> [Available records]

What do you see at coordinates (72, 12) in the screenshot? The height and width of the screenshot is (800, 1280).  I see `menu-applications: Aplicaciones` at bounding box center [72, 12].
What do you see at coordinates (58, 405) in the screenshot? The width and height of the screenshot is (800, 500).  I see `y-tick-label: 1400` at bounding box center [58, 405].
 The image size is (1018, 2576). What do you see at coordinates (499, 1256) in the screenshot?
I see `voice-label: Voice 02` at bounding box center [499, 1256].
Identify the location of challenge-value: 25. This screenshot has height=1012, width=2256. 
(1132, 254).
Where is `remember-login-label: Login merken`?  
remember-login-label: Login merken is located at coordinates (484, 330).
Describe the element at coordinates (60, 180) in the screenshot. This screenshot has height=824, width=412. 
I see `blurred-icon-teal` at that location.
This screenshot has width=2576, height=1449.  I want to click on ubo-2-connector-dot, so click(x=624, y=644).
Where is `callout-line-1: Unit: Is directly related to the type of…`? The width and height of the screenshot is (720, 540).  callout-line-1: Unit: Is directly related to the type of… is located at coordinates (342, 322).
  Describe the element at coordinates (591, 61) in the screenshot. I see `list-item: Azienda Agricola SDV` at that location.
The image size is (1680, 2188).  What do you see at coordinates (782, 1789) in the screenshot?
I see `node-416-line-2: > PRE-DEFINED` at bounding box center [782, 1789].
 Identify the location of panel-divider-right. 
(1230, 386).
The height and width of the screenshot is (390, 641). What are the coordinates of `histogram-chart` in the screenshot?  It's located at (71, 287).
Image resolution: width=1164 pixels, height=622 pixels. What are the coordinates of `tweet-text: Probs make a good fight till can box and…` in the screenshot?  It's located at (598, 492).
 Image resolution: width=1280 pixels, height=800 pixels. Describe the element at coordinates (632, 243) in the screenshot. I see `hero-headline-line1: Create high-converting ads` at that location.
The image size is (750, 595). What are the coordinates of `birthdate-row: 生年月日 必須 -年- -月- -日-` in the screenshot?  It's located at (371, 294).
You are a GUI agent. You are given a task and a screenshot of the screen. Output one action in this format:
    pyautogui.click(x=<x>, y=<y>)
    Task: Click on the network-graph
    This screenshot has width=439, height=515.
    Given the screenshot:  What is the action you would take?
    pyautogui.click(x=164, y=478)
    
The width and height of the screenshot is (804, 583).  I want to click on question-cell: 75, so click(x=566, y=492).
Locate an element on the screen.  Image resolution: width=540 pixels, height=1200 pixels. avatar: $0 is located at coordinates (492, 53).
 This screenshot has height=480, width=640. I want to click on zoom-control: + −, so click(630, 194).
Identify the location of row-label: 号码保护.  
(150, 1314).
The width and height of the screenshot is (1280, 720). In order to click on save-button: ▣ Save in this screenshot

> [Brief] Copy the entries above, from the first one through the line containing "This screenshot has width=2576, height=1449.", keeping every line as it appears.

> [Output of the exercise]
What do you see at coordinates (72, 12) in the screenshot? The height and width of the screenshot is (800, 1280).  I see `menu-applications: Aplicaciones` at bounding box center [72, 12].
What do you see at coordinates (58, 405) in the screenshot? The width and height of the screenshot is (800, 500).  I see `y-tick-label: 1400` at bounding box center [58, 405].
 The image size is (1018, 2576). What do you see at coordinates (499, 1256) in the screenshot?
I see `voice-label: Voice 02` at bounding box center [499, 1256].
Identify the location of challenge-value: 25. This screenshot has height=1012, width=2256. 
(1132, 254).
Where is `remember-login-label: Login merken`?  
remember-login-label: Login merken is located at coordinates (484, 330).
Describe the element at coordinates (60, 180) in the screenshot. This screenshot has height=824, width=412. 
I see `blurred-icon-teal` at that location.
This screenshot has width=2576, height=1449.  I want to click on ubo-2-connector-dot, so click(x=624, y=644).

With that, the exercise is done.